The inspectorate’s latest report, published in January, has since rated the service as “good”.
Schofield says addressing a fall in foster carerswas a priority when she took up post in 2018, and recent years have seen a reversal of this trend.
“We believe Mockingbird has helped us with that but it’s not the only measure we’ve done to address our carer cohort,” she says.
“We have tried to work with people on their individual circumstances and been really clear to offer them what we believe is the right level of support.”
IMPACT
As of November 2021, there were 62 Mockingbird partners with 85 constellations across the north, south and central regions of England.
The Fostering Network’s latest programme update highlights the average Mockingbird constellation includes eight satellite families, 16 adults and 16 children and young people.

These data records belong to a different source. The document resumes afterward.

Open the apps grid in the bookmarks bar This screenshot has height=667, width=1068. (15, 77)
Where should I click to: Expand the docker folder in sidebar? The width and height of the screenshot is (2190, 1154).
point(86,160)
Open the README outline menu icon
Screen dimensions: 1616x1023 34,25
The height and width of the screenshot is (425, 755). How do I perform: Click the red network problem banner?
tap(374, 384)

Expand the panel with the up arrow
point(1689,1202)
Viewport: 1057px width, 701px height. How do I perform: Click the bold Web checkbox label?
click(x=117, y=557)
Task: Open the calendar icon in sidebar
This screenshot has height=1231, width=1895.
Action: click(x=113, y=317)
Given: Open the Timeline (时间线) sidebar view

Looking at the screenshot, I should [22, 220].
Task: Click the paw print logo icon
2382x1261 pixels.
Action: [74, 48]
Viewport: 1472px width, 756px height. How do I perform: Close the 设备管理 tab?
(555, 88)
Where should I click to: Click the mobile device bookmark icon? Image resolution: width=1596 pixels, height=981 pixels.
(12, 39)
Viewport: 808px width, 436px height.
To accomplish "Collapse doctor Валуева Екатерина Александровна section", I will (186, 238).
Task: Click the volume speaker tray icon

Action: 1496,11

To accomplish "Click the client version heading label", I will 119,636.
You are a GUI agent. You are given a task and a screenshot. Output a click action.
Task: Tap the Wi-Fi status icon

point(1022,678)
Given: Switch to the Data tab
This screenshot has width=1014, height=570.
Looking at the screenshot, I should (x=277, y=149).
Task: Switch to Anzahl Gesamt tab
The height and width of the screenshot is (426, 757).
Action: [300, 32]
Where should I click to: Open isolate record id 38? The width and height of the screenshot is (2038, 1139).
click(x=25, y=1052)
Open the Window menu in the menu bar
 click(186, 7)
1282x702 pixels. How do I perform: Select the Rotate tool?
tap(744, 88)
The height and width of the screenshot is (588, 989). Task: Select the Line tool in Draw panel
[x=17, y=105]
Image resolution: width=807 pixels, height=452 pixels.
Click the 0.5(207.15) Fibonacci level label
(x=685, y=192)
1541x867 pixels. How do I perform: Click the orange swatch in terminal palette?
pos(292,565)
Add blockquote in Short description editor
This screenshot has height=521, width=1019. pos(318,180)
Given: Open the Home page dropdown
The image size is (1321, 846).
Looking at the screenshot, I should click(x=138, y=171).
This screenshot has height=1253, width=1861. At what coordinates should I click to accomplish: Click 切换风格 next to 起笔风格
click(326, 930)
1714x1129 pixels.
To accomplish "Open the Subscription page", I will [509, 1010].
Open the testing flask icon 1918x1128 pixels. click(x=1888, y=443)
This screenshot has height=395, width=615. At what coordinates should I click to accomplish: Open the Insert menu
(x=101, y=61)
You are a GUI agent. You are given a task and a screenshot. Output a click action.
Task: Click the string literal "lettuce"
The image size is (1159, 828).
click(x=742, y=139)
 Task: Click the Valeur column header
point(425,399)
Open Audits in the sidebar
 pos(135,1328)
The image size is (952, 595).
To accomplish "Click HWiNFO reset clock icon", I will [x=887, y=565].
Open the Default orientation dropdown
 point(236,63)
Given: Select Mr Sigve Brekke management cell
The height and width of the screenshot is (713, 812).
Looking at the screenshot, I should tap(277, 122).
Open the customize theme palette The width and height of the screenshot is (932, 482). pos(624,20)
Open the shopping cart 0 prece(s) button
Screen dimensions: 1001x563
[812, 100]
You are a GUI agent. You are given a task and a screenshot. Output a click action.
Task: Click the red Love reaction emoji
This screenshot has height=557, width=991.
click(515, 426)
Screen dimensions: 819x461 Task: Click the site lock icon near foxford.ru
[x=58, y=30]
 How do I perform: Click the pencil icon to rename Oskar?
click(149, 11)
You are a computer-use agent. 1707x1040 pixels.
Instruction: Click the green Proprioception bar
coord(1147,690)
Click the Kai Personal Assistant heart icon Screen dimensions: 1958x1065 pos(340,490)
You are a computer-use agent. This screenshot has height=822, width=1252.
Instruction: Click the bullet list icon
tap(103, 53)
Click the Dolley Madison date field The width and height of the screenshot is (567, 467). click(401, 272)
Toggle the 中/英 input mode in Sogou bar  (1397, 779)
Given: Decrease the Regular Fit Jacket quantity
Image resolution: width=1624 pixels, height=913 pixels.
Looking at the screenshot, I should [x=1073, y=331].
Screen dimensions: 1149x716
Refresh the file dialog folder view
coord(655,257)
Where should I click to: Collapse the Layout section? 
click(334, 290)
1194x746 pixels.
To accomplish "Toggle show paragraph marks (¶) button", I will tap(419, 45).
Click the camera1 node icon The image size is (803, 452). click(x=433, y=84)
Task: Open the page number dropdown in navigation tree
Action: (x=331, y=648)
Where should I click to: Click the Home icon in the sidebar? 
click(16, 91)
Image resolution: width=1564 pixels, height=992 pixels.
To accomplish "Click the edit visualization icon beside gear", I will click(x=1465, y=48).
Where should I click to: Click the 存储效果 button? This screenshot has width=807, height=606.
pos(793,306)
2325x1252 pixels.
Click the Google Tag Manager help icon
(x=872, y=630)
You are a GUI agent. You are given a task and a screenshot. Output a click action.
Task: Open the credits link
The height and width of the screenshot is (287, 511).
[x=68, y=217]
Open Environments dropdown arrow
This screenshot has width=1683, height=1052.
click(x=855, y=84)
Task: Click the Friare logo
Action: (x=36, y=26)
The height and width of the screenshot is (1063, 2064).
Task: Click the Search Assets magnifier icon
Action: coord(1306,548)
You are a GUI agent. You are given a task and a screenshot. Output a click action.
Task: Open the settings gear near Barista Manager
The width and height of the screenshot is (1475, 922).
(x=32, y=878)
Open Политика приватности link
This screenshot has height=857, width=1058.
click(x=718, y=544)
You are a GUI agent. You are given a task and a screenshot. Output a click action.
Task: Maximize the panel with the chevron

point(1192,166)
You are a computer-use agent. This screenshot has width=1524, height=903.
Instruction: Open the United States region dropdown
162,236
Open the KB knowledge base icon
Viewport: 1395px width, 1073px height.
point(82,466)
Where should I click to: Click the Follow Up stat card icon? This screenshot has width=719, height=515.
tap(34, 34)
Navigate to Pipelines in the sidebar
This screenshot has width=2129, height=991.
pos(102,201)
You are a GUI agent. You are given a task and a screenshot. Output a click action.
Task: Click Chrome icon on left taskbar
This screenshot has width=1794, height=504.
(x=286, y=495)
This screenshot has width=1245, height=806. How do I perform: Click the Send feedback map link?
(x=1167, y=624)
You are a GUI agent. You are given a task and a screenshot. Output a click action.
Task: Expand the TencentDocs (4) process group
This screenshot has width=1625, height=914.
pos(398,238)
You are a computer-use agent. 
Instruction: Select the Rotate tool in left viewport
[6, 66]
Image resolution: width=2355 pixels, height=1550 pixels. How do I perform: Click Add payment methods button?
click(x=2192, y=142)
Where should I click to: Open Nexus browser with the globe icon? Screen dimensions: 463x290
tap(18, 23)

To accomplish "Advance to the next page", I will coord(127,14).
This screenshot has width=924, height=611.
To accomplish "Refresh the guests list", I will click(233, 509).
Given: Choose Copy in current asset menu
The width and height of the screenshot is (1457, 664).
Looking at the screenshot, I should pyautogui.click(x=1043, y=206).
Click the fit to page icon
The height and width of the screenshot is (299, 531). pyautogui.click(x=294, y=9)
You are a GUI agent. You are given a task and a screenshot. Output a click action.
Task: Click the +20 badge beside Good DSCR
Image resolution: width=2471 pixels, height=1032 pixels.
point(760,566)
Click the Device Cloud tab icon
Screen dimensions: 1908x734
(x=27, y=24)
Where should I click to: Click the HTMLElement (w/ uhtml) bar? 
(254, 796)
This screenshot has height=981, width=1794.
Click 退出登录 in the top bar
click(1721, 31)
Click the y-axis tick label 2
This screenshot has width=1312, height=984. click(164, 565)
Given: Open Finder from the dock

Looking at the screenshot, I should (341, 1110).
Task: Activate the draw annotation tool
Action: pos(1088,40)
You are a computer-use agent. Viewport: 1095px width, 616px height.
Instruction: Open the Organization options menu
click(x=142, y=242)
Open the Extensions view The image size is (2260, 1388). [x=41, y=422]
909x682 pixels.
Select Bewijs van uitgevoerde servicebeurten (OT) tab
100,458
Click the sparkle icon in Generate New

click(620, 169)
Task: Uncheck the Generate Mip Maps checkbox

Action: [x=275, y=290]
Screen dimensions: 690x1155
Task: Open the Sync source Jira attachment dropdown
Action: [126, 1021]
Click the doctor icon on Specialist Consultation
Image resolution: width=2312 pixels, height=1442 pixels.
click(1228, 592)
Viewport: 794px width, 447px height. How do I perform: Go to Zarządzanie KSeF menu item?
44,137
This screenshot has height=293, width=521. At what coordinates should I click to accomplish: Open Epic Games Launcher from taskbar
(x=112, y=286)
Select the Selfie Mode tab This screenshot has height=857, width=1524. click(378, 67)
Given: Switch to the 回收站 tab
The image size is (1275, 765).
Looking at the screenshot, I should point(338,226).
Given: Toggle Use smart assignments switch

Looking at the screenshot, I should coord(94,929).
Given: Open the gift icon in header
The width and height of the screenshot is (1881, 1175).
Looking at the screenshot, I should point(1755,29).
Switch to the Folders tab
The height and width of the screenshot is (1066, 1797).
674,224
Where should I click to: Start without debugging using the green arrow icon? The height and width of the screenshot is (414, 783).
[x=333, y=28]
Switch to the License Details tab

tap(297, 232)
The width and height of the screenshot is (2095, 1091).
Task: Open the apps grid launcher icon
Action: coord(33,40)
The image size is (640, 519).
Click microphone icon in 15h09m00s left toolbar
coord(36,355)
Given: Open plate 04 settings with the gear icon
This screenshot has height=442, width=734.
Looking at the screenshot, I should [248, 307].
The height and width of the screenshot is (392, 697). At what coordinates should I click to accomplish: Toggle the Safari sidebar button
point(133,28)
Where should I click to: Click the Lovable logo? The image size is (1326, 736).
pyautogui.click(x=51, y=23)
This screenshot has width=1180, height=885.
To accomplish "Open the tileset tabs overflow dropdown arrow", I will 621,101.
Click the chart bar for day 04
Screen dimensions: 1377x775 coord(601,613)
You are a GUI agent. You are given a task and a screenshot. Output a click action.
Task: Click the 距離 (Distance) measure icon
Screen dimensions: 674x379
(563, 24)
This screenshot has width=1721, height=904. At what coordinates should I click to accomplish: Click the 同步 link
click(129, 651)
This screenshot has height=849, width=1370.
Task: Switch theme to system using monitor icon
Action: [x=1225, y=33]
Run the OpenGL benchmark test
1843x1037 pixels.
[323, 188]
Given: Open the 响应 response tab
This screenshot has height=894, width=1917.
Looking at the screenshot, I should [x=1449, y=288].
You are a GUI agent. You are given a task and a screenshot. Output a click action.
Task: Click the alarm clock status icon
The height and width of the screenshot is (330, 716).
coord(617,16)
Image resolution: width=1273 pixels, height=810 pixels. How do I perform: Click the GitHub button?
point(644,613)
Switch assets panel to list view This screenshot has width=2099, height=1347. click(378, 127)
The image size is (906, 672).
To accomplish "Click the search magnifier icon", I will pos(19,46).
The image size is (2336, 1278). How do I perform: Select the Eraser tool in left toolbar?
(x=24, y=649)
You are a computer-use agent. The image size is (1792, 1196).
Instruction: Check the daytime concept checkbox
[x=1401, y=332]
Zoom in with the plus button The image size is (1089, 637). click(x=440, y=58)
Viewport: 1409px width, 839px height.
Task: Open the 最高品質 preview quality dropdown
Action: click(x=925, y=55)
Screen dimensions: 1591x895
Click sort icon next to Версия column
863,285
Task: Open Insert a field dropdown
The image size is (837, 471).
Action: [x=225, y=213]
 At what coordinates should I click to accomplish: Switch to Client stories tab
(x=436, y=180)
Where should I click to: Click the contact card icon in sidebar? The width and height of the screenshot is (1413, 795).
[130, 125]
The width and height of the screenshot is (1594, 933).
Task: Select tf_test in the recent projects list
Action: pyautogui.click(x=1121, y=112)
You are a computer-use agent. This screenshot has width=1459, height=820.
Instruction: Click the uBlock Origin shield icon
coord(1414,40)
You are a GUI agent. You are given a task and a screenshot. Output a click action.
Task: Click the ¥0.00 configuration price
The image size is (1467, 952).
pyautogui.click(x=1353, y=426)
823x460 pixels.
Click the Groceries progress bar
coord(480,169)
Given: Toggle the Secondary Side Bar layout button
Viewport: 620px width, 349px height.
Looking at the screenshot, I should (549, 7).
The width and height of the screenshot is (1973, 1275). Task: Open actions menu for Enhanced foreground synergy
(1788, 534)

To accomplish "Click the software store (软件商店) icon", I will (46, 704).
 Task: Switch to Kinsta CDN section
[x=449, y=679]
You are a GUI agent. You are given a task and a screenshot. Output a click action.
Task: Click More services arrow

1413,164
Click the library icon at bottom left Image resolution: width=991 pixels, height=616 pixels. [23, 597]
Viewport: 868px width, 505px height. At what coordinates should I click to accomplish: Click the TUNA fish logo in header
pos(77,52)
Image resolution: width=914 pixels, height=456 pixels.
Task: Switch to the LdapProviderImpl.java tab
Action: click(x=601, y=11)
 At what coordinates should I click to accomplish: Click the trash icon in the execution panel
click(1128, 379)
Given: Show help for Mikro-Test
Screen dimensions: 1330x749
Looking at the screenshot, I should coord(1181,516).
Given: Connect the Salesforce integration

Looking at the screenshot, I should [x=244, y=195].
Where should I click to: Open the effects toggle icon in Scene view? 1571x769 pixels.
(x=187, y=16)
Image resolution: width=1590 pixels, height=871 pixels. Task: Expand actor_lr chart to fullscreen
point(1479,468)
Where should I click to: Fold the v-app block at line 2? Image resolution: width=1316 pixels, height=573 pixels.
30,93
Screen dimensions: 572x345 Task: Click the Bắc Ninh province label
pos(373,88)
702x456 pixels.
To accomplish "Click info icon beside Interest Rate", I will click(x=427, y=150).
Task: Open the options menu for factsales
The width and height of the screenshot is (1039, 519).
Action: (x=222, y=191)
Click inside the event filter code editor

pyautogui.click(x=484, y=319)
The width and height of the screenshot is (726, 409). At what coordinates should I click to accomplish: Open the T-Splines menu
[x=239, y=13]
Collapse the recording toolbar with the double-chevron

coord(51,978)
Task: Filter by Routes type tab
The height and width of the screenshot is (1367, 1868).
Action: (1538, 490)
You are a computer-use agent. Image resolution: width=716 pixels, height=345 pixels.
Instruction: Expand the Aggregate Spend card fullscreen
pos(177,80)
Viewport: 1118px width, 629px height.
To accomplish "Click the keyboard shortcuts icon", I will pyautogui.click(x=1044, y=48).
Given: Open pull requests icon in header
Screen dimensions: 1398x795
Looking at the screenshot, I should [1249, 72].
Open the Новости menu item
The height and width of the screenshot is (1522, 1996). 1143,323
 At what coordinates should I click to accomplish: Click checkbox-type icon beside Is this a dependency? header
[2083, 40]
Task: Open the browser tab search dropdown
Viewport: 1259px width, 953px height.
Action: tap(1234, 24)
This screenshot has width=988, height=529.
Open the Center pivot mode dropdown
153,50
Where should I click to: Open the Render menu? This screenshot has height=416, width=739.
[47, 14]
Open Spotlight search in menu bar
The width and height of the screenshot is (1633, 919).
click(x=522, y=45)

Data from 74 active constellations in 31 partners, as of March 2021, shows there was an average of two constellations per partner.
These constellations were made up of 571 satellite families with 2,543 people involved in or benefiting from Mockingbird, including 462 siblings supported by the programme.
Further analysis by the charity shows 10 per cent of carers would have resigned if they had not been supported by Mockingbird.
More than 18 per cent of placements would also have broken down had it not been for the support of those involved in the programme, the charity says.
Feedback received from satellite families about how they coped during the national lockdowns reveals that online contact played a key role in keeping constellations connected.
“Our weekly Covid-19 testing helps us host sleepovers,” one hub home carer says. “As ever, we have connected through Zoom chats which have been welcomed and the WhatsApp group is still nicely active with all sharing both support and fun stuff.”
Another commented: “Despite me being clinically vulnerable, I have been able to keep up to date with all my carers and children on Facetime which has been delightful. The hub is going strong.”